# What is required:
Each entry has to be reproduced in full, exactly as given.

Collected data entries
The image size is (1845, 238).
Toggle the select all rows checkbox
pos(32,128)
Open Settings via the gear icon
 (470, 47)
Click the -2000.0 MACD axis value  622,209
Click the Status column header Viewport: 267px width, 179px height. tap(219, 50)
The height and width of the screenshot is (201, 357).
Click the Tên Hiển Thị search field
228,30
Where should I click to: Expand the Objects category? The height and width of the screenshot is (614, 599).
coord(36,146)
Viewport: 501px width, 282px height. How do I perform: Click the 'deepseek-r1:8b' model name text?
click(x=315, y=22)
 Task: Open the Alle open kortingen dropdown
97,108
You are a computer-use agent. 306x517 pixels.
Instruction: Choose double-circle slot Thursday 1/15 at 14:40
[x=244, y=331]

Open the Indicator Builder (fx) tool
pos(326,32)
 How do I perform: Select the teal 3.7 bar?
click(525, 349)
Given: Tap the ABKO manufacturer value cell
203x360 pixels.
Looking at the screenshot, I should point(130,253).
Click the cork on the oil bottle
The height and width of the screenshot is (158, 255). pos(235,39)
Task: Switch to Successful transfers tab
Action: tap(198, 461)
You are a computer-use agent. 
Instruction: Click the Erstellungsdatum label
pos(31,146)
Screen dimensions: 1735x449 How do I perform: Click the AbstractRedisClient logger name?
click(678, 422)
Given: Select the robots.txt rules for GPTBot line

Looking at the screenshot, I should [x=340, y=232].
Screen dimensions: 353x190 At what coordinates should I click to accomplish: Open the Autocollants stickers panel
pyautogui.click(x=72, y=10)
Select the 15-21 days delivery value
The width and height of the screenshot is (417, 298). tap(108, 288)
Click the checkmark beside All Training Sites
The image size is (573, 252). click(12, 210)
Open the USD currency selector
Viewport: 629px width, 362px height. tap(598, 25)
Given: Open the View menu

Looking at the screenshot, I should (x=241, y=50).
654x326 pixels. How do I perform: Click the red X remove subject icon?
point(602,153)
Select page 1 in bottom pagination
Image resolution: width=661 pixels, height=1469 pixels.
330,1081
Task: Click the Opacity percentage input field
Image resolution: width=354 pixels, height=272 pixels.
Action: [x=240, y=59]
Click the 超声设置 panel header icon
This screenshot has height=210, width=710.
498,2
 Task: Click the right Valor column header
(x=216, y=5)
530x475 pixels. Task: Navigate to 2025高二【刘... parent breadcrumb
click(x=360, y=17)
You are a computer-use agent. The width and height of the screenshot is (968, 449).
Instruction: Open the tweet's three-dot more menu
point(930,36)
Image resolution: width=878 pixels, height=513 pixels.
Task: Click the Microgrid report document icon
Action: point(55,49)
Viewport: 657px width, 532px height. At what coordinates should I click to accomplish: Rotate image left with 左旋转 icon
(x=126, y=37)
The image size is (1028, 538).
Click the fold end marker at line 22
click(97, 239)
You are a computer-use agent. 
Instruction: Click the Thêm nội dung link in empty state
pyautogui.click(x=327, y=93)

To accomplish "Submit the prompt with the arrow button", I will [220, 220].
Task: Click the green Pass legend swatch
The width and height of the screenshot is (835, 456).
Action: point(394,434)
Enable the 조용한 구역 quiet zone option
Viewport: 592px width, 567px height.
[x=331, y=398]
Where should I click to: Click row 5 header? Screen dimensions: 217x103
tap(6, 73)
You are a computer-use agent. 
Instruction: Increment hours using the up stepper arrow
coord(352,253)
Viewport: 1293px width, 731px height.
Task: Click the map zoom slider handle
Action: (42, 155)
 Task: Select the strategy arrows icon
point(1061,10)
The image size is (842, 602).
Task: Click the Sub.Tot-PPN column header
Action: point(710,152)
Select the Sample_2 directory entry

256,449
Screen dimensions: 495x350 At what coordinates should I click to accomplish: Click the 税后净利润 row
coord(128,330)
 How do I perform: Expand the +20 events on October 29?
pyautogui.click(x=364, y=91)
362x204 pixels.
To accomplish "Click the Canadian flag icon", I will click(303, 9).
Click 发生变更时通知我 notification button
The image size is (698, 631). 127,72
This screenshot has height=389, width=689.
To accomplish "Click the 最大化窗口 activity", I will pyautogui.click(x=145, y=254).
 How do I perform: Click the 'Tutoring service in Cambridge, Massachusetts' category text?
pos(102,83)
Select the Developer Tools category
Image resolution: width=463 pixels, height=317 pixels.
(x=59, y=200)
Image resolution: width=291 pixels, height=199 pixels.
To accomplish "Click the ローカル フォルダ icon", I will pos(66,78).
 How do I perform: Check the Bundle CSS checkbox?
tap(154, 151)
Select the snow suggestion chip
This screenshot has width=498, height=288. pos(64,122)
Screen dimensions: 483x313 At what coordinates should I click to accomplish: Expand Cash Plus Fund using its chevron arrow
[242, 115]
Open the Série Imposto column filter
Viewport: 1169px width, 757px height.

# Solution to the problem:
The image size is (1845, 238).
Toggle the select all rows checkbox
pos(32,128)
Open Settings via the gear icon
 (470, 47)
Click the -2000.0 MACD axis value  622,209
Click the Status column header Viewport: 267px width, 179px height. tap(219, 50)
The height and width of the screenshot is (201, 357).
Click the Tên Hiển Thị search field
228,30
Where should I click to: Expand the Objects category? The height and width of the screenshot is (614, 599).
coord(36,146)
Viewport: 501px width, 282px height. How do I perform: Click the 'deepseek-r1:8b' model name text?
click(x=315, y=22)
 Task: Open the Alle open kortingen dropdown
97,108
You are a computer-use agent. 306x517 pixels.
Instruction: Choose double-circle slot Thursday 1/15 at 14:40
[x=244, y=331]

Open the Indicator Builder (fx) tool
pos(326,32)
 How do I perform: Select the teal 3.7 bar?
click(525, 349)
Given: Tap the ABKO manufacturer value cell
203x360 pixels.
Looking at the screenshot, I should point(130,253).
Click the cork on the oil bottle
The height and width of the screenshot is (158, 255). pos(235,39)
Task: Switch to Successful transfers tab
Action: tap(198, 461)
You are a computer-use agent. 
Instruction: Click the Erstellungsdatum label
pos(31,146)
Screen dimensions: 1735x449 How do I perform: Click the AbstractRedisClient logger name?
click(678, 422)
Given: Select the robots.txt rules for GPTBot line

Looking at the screenshot, I should [x=340, y=232].
Screen dimensions: 353x190 At what coordinates should I click to accomplish: Open the Autocollants stickers panel
pyautogui.click(x=72, y=10)
Select the 15-21 days delivery value
The width and height of the screenshot is (417, 298). tap(108, 288)
Click the checkmark beside All Training Sites
The image size is (573, 252). click(12, 210)
Open the USD currency selector
Viewport: 629px width, 362px height. tap(598, 25)
Given: Open the View menu

Looking at the screenshot, I should (x=241, y=50).
654x326 pixels. How do I perform: Click the red X remove subject icon?
point(602,153)
Select page 1 in bottom pagination
Image resolution: width=661 pixels, height=1469 pixels.
330,1081
Task: Click the Opacity percentage input field
Image resolution: width=354 pixels, height=272 pixels.
Action: [x=240, y=59]
Click the 超声设置 panel header icon
This screenshot has height=210, width=710.
498,2
 Task: Click the right Valor column header
(x=216, y=5)
530x475 pixels. Task: Navigate to 2025高二【刘... parent breadcrumb
click(x=360, y=17)
You are a computer-use agent. The width and height of the screenshot is (968, 449).
Instruction: Open the tweet's three-dot more menu
point(930,36)
Image resolution: width=878 pixels, height=513 pixels.
Task: Click the Microgrid report document icon
Action: point(55,49)
Viewport: 657px width, 532px height. At what coordinates should I click to accomplish: Rotate image left with 左旋转 icon
(x=126, y=37)
The image size is (1028, 538).
Click the fold end marker at line 22
click(97, 239)
You are a computer-use agent. 
Instruction: Click the Thêm nội dung link in empty state
pyautogui.click(x=327, y=93)

To accomplish "Submit the prompt with the arrow button", I will [220, 220].
Task: Click the green Pass legend swatch
The width and height of the screenshot is (835, 456).
Action: point(394,434)
Enable the 조용한 구역 quiet zone option
Viewport: 592px width, 567px height.
[x=331, y=398]
Where should I click to: Click row 5 header? Screen dimensions: 217x103
tap(6, 73)
You are a computer-use agent. 
Instruction: Increment hours using the up stepper arrow
coord(352,253)
Viewport: 1293px width, 731px height.
Task: Click the map zoom slider handle
Action: (42, 155)
 Task: Select the strategy arrows icon
point(1061,10)
The image size is (842, 602).
Task: Click the Sub.Tot-PPN column header
Action: point(710,152)
Select the Sample_2 directory entry

256,449
Screen dimensions: 495x350 At what coordinates should I click to accomplish: Click the 税后净利润 row
coord(128,330)
 How do I perform: Expand the +20 events on October 29?
pyautogui.click(x=364, y=91)
362x204 pixels.
To accomplish "Click the Canadian flag icon", I will click(303, 9).
Click 发生变更时通知我 notification button
The image size is (698, 631). 127,72
This screenshot has height=389, width=689.
To accomplish "Click the 最大化窗口 activity", I will pyautogui.click(x=145, y=254).
 How do I perform: Click the 'Tutoring service in Cambridge, Massachusetts' category text?
pos(102,83)
Select the Developer Tools category
Image resolution: width=463 pixels, height=317 pixels.
(x=59, y=200)
Image resolution: width=291 pixels, height=199 pixels.
To accomplish "Click the ローカル フォルダ icon", I will pos(66,78).
 How do I perform: Check the Bundle CSS checkbox?
tap(154, 151)
Select the snow suggestion chip
This screenshot has width=498, height=288. pos(64,122)
Screen dimensions: 483x313 At what coordinates should I click to accomplish: Expand Cash Plus Fund using its chevron arrow
[242, 115]
Open the Série Imposto column filter
Viewport: 1169px width, 757px height.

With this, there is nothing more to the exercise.